Yo me puse a llorar otra vez. No podía con tanto. Mateo me abrazó, me pidió perdón, me dijo que no quería verme así, que tenía miedo y que no quería ver a su hermana enferma, que seguro todo estaba pasando por culpa de él. Me partía el corazón ver a mi hijo cargándose una culpa que no le pertenecía, cómo podía un niño que apenas está empezando a vivir sentir que es el responsable de lo que está pasando en su familia.
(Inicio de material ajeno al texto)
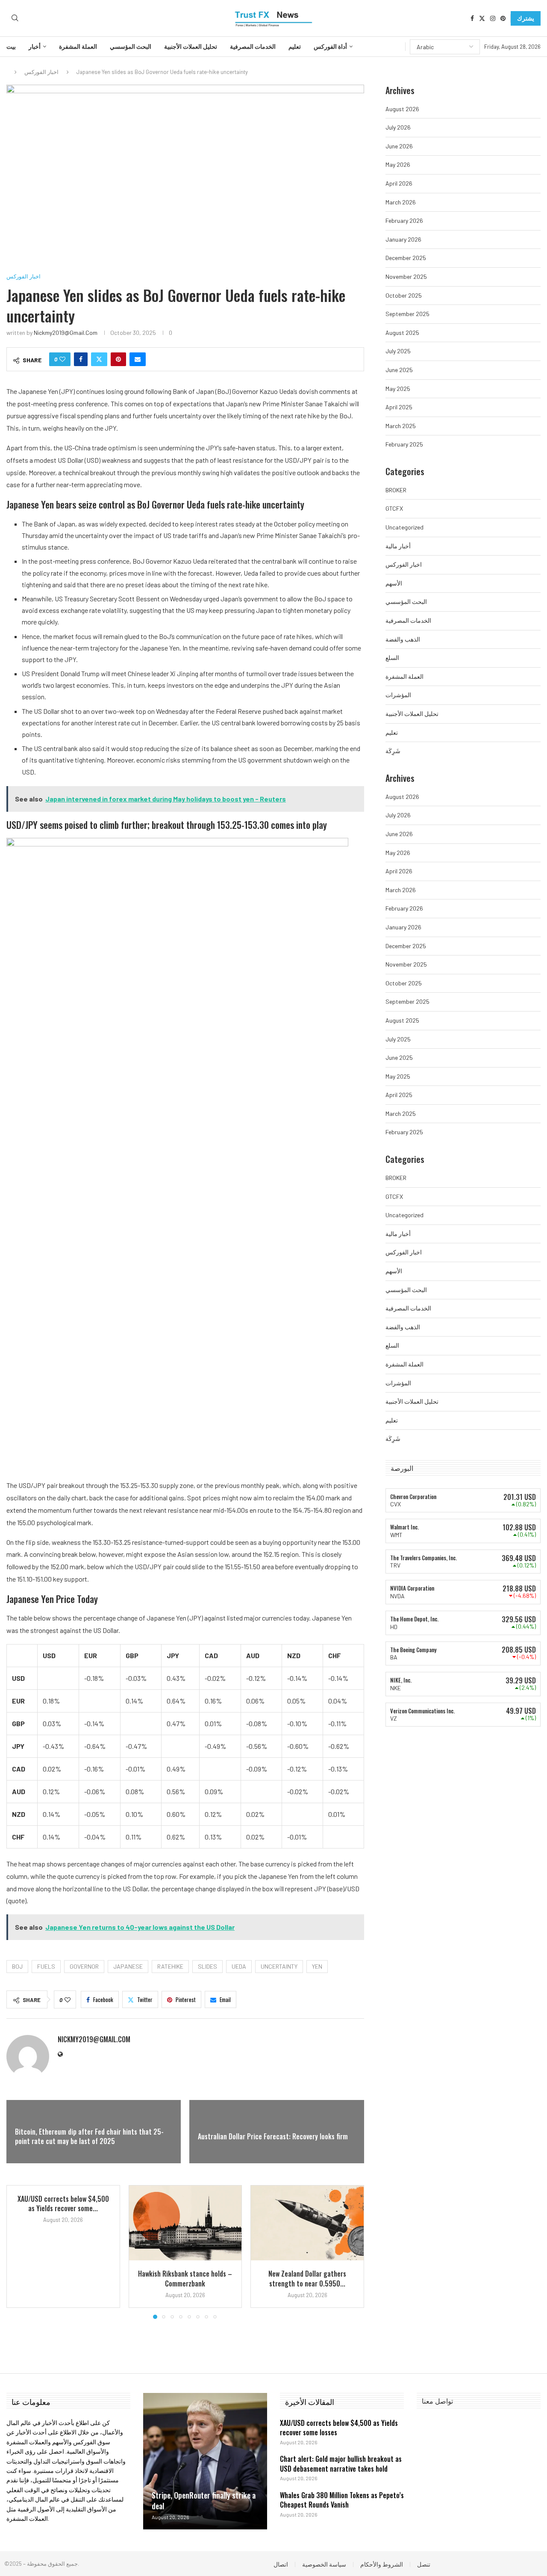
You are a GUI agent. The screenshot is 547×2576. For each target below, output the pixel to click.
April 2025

Cómo hacía yo para explicarle que habíamos sido nosotros que los habíamos dejado tanto tiempo solos, que estábamos tan ocupados pensando en estupideces que no fuimos capaces de darnos cuenta de lo que pasaba en sus vidas, en sus cabezas, en sus corazones. No sabíamos cuáles eran sus miedos, qué querían, qué buscaban, a qué le temían o de qué escapaban, qué les faltaba, qué extrañaban, qué sabían, qué intuían. No sabíamos absolutamente nada. Lo abracé, le dije que no tenía que sentirse culpable por lo que el estaba pasando a Daniela, pero que sí debía responsabilizarse por lo que hizo y que tenía que cortar con eso inmediatamente. Le pregunté que si tenía pastillas en la casa y nos dijo que sí. Le dije que nos mostrara.
Subimos los tres con él a su cuarto, entramos, vimos que empezó a mover algunas cajas de zapatos que tenía en su closet y de pronto descubre un organizador de ropa, estaba lleno de bolsas de pepas de varios colores. Yo ni siquiera quise preguntarle eso qué era, o cómo se llamaban o qué efecto causaban; sentía que entre menos supiera era mejor, pero necesitábamos deshacernos de esas pastillas inmediatamente. Las cogí, ya me estaba dando la vuelta y de pronto me dice: “!Espera mami!” Va sacando otra caja y estaba llena de dinero. Yo casi me desmayo. Pero qué podía decirle si yo tenía una caleta muy parecida en mi closet. Manuel me miró de reojo; confirmé que él sabía de los dólares y en ese momento con un tono determinado le dijo a Mateo: “Nos ocupamos primero de estas pepas, y después pensamos qué vamos a hacer con esa plata”. Estábamos en esas cuando sentimos que viene Daniela, mientras entra a la habitación de Mateo, me dice: “Mami, ¿qué te parece si armamos el arbolito de navidad? Y nos encuentra a los tres con unas caras de susto; Manuel con las pepas en la mano y yo con la plata.